▶ [SHORT TASK]
Identify each line of the items below that contains the string "Open" with the same capitalization, and copy those lines.

▶ [RECORDS FOR THE TASK]
==========

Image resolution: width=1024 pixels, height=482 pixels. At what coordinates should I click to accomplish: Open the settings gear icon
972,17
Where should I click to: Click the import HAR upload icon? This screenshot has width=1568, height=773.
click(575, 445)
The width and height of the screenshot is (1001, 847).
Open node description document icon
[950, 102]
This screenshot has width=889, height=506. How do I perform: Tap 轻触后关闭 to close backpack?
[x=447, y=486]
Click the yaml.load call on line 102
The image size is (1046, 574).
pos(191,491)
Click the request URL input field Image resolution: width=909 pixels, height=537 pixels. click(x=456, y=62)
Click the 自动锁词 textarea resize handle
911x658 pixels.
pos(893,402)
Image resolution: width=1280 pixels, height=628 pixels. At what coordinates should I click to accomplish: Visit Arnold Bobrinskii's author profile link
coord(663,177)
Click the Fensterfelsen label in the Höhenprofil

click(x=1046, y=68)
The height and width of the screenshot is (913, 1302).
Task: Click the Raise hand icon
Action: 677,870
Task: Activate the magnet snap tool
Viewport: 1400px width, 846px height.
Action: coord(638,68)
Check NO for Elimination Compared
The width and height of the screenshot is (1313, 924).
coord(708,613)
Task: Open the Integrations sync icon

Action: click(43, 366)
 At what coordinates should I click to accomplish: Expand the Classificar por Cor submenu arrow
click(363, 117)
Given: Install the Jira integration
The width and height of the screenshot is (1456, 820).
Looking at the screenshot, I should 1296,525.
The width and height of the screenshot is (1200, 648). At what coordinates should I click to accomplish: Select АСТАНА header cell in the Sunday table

==========

▶ [WRITTEN SOLUTION]
Image resolution: width=1024 pixels, height=482 pixels. At what coordinates should I click to accomplish: Open the settings gear icon
Open node description document icon
Task: Open the Integrations sync icon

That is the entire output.